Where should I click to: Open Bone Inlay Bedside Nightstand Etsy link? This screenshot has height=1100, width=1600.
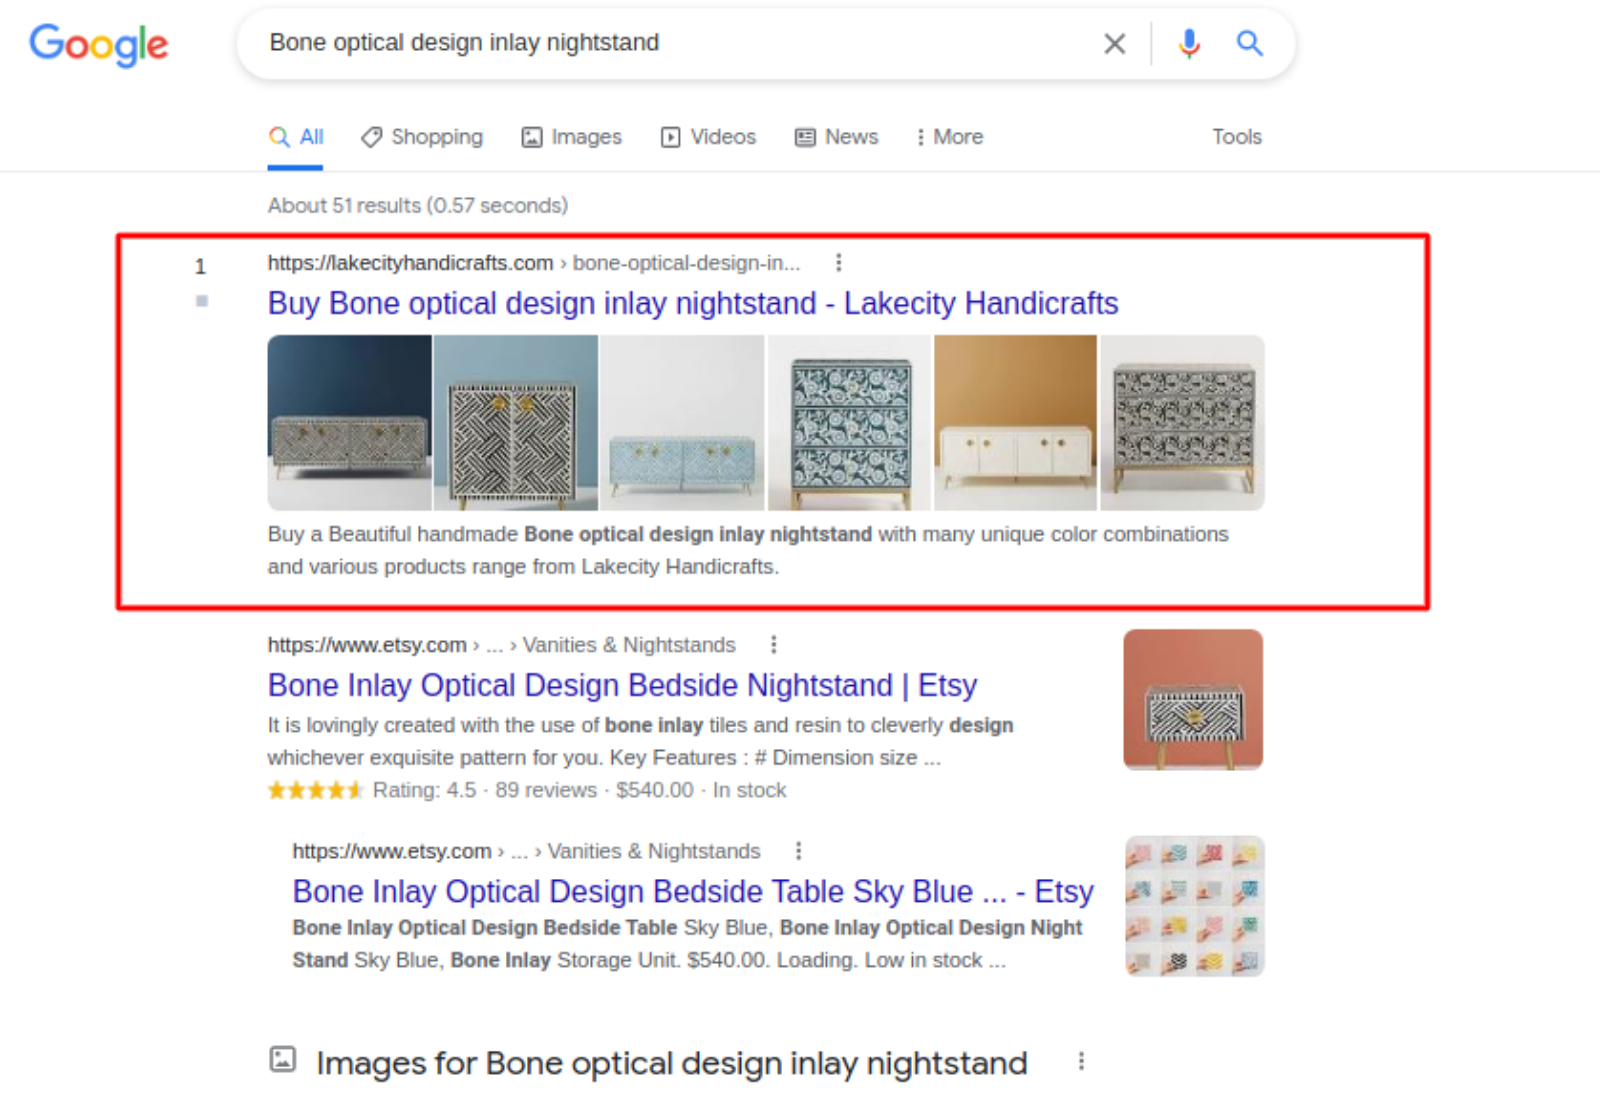click(622, 685)
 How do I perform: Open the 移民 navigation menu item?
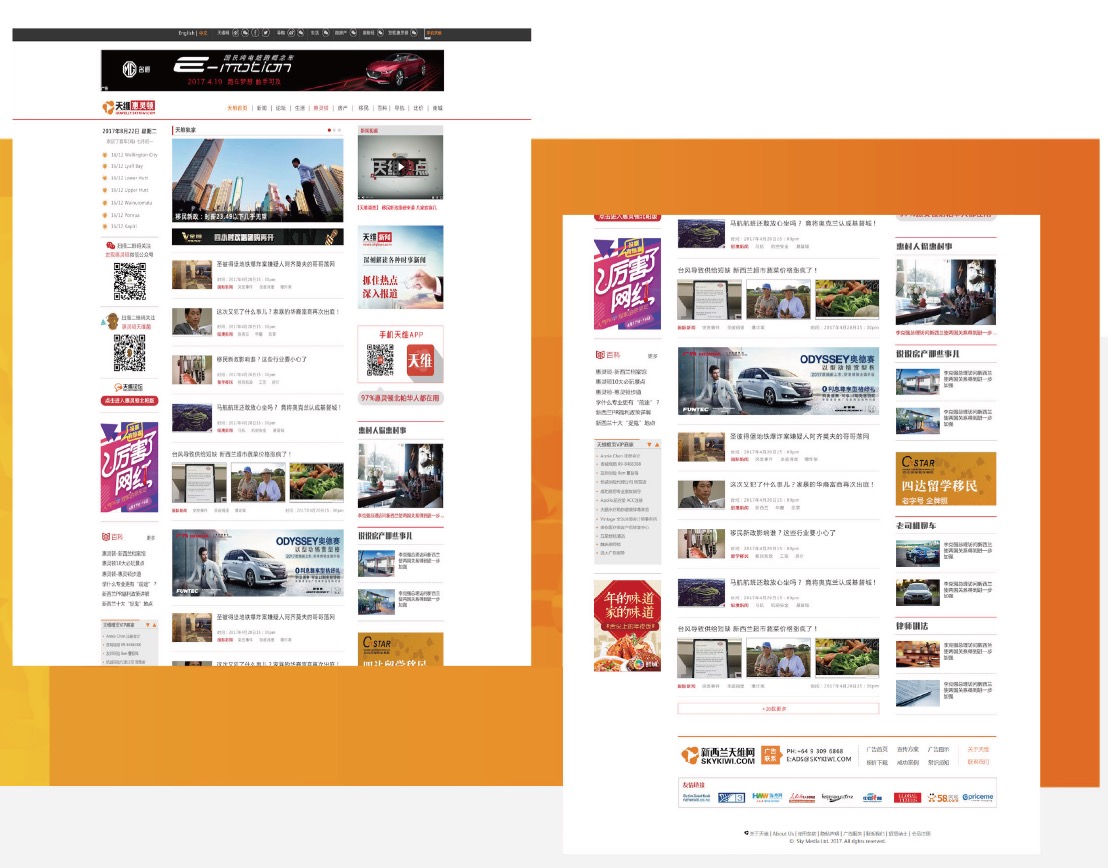click(364, 107)
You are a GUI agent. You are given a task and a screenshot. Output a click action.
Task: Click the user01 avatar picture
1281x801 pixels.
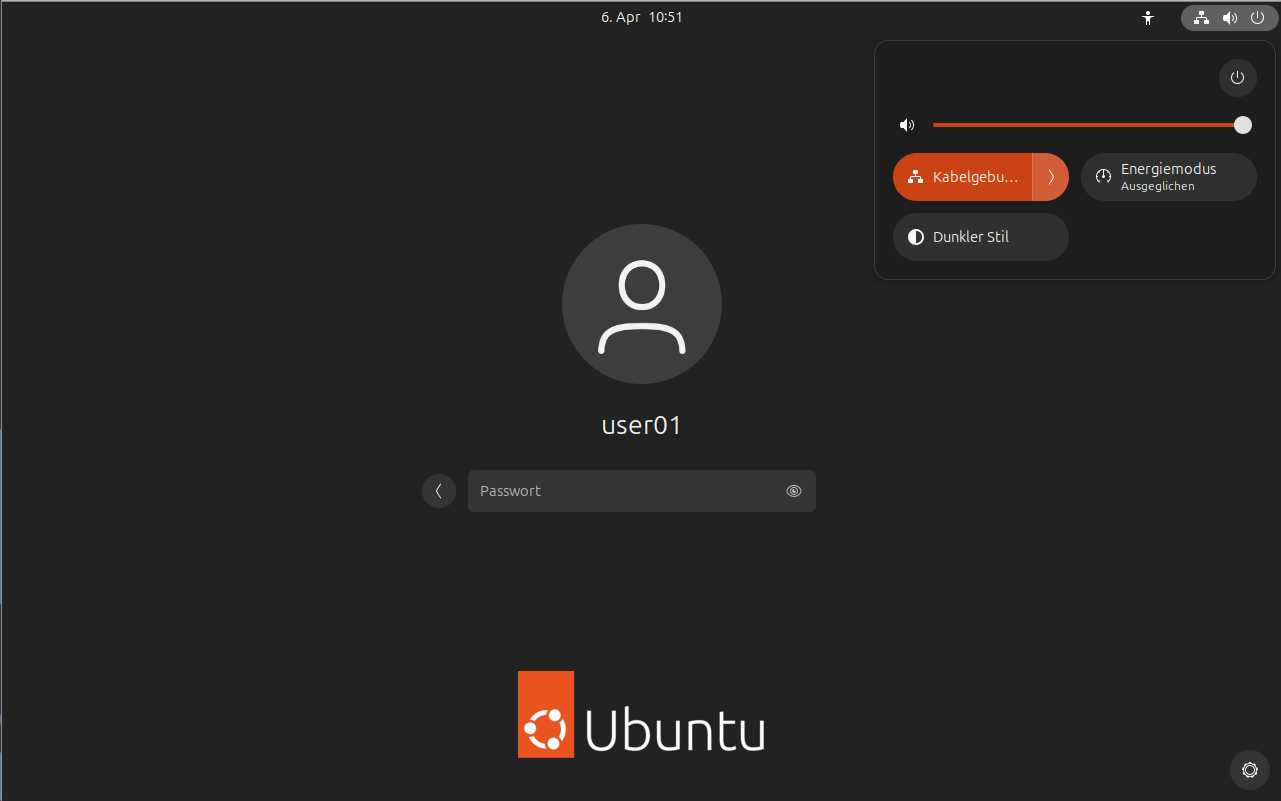click(x=641, y=304)
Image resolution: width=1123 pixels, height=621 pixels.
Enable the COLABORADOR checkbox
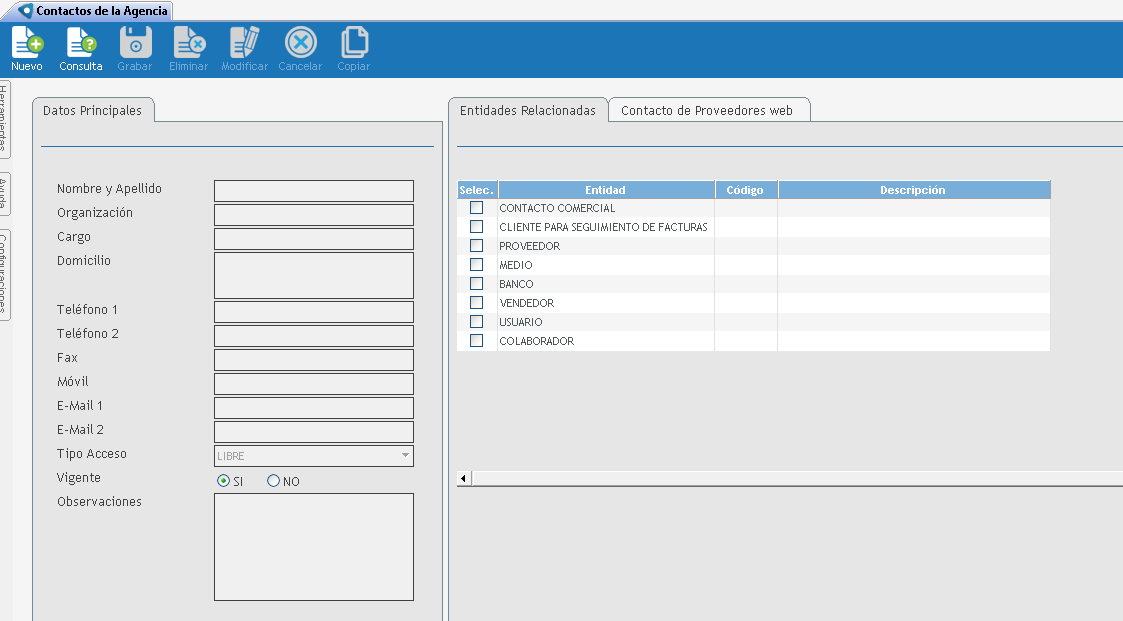pos(477,341)
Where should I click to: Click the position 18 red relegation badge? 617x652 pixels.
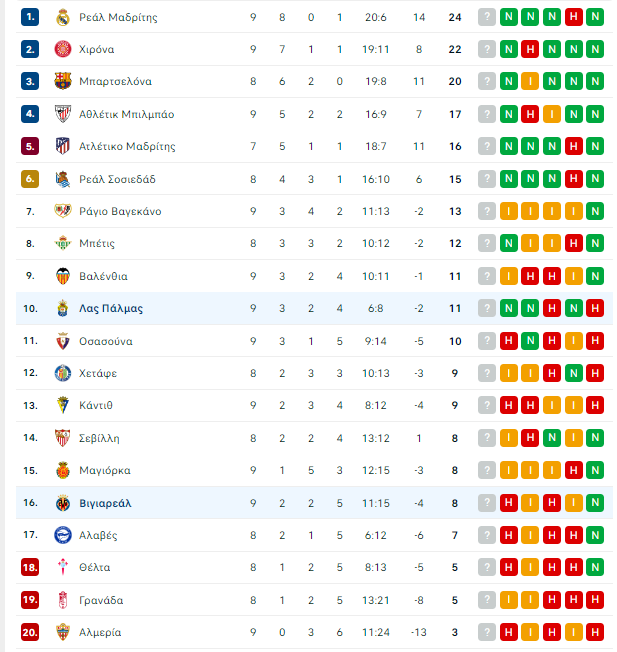30,567
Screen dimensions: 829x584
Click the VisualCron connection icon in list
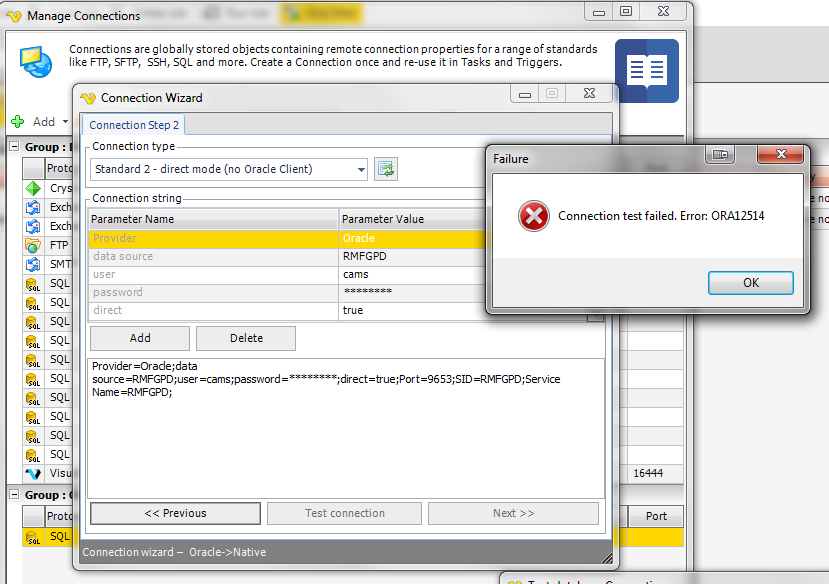tap(33, 473)
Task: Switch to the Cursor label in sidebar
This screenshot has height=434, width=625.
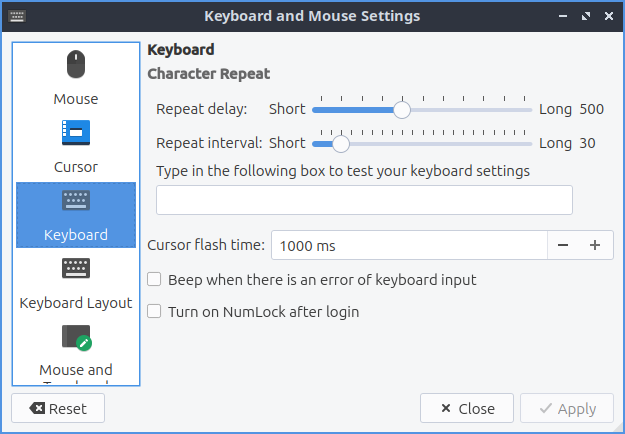Action: [76, 167]
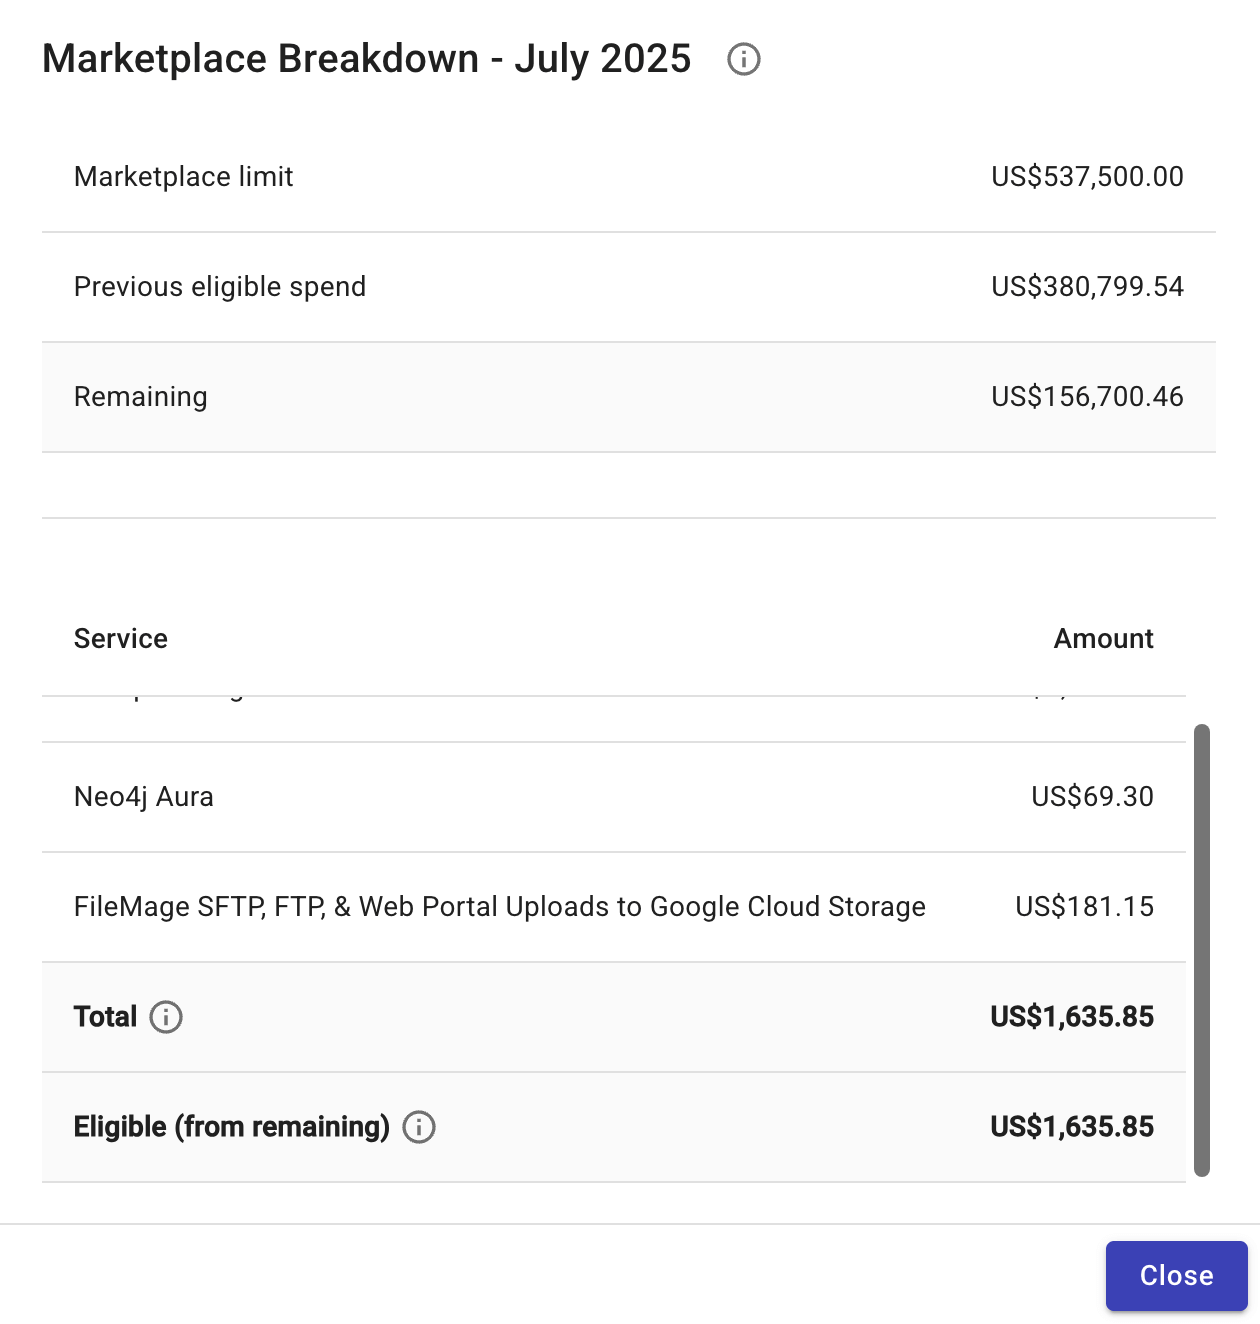Click the Neo4j Aura amount US$69.30
The image size is (1260, 1324).
pyautogui.click(x=1092, y=797)
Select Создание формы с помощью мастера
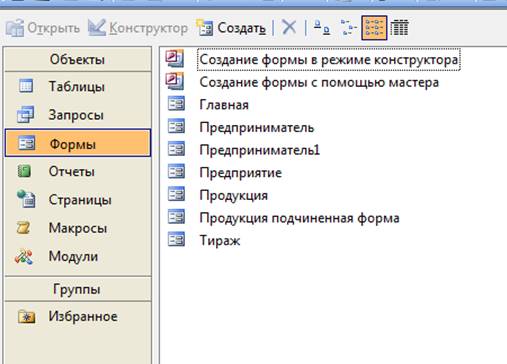The image size is (507, 364). [303, 82]
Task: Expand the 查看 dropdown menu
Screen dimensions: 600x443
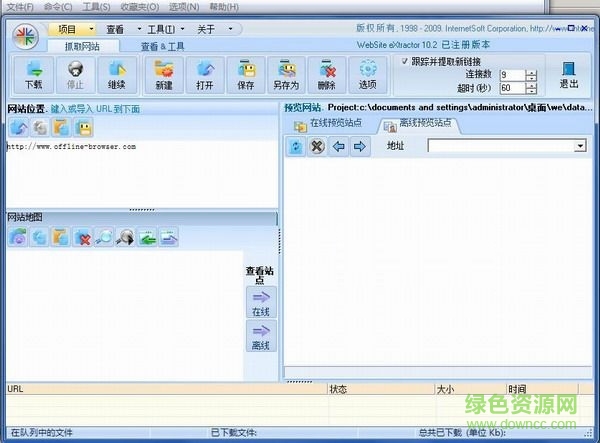Action: 116,30
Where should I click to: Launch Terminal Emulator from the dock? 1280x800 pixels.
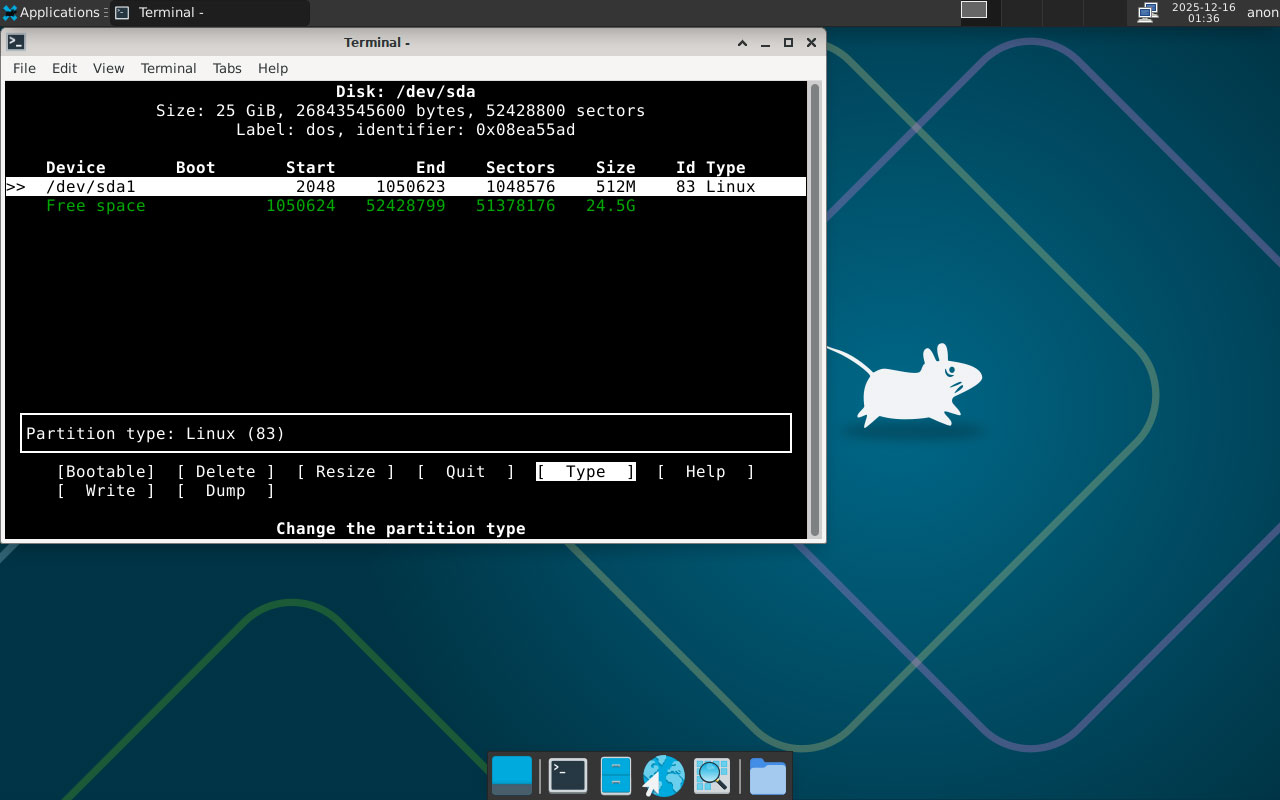(x=567, y=776)
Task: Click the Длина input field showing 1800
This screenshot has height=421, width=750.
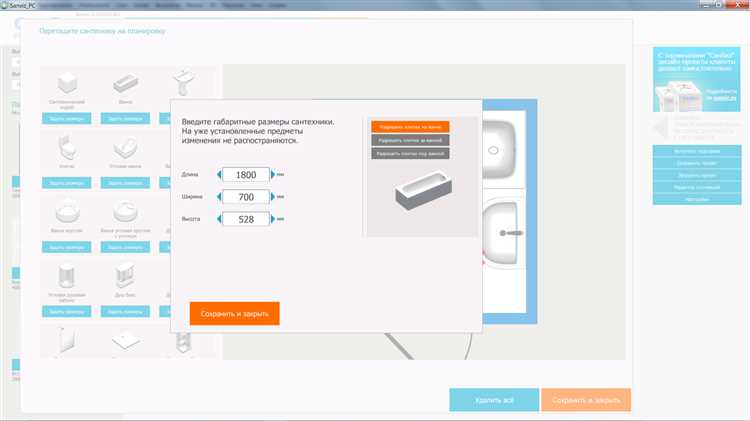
##########
**Your assignment:** Word for word, print every record, and leave out any picture.

**Exercise solution:**
Where should I click to: Open Bone Inlay Bedside Nightstand Etsy link? This screenshot has height=1100, width=1600.
click(622, 685)
 How do I perform: Open the 移民 navigation menu item?
click(364, 107)
You are a GUI agent. You are given a task and a screenshot. Output a click action.
Task: Click the user01 avatar picture
1281x801 pixels.
click(x=641, y=304)
Image resolution: width=1123 pixels, height=621 pixels.
Enable the COLABORADOR checkbox
pos(477,341)
Where should I click to: Click the position 18 red relegation badge? 617x652 pixels.
30,567
Screen dimensions: 829x584
Click the VisualCron connection icon in list
tap(33, 473)
Task: Switch to the Cursor label in sidebar
This screenshot has height=434, width=625.
Action: [76, 167]
Click the Neo4j Aura amount US$69.30
The image size is (1260, 1324).
pyautogui.click(x=1092, y=797)
Select Создание формы с помощью мастера
The image size is (507, 364). [303, 82]
Task: Expand the 查看 dropdown menu
Screen dimensions: 600x443
Action: 116,30
Where should I click to: Launch Terminal Emulator from the dock? 1280x800 pixels.
(x=567, y=776)
Task: Click the Длина input field showing 1800
This screenshot has height=421, width=750.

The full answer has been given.